The ultimate goal is a food system where transparency is the norm and marketing claims reflect farming conditions. Whether that goal is achieved will depend on sustained scrutiny from journalists, advocates, regulators, and consumers. Concerning Alexandre—once the category leader for Certified Humane, Regenerative Organic Certified dairy—society is closer to that goal today than at the end of 2025. The industrial dairy stepping back from (even some) indefensible claims is a critical step toward market honesty and improved animal welfare.
In the short term, though, Alexandre and others seem committed to continuing their cons in whatever ways they can. When they can’t grift as effectively with animal welfare, they fully embrace the “regenerative” buzzword—now backed by $700 million in taxpayer funds through the President’s new Regenerative Pilot Program. Grifters will grift.
In the long term, if some portion of the population continues to consume animal products (which we think they will), we must demand far more humane methods and accurate marketing. Sadly, we’re not there yet. Progress, while meaningful, is slow. The industrial farms that raise at least 90 percent of U.S. farmed animals show no signs of willingly changing anytime soon, and the certifications that endorse them need to be reformed or replaced.

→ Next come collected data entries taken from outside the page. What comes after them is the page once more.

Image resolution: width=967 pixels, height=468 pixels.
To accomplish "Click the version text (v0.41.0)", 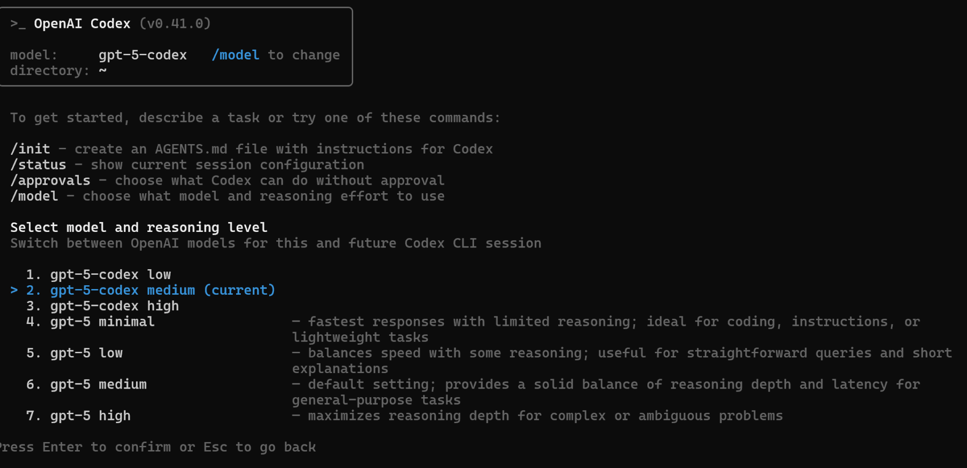I will click(175, 24).
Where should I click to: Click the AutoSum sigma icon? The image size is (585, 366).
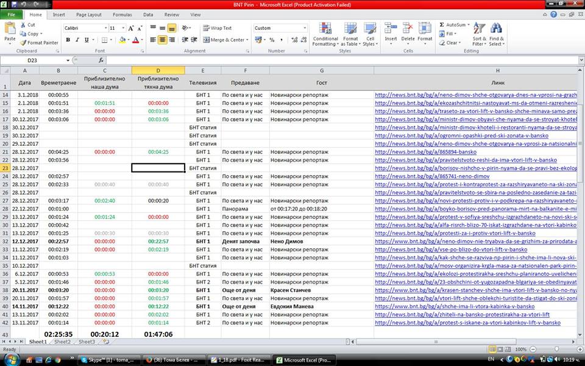tap(442, 25)
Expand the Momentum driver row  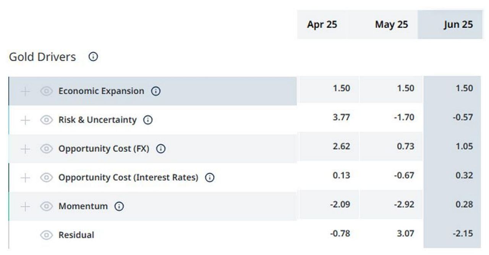[25, 206]
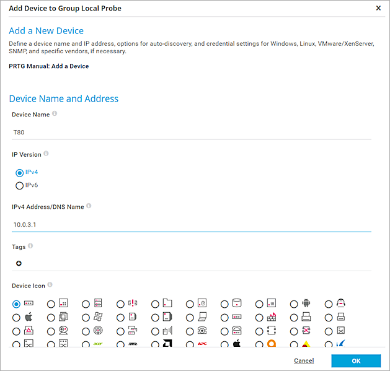Open the PRTG Manual: Add a Device link

point(48,66)
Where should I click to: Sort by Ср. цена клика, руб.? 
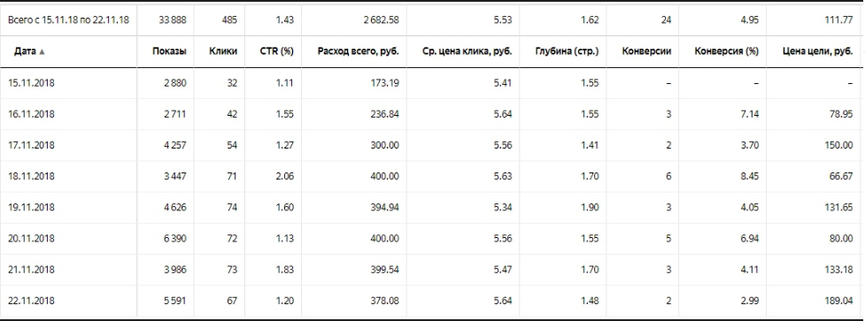pyautogui.click(x=470, y=51)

Shoppers concerned with animal welfare should support watchdogs’ efforts toward transparency. But that’s a long-term project. For now, given the dominance of broken certifications and the rarity and expense of products bearing the few that are most meaningful, an effective choice for consumers searching for genuinely high-welfare, environmentally-friendly food at grocery stores is to opt out of this inherently compromised system. Shoppers who want to accelerate progress toward a better future can reduce, or even eliminate, their financial support of foods that are disastrous for animals and the earth by changing their diets.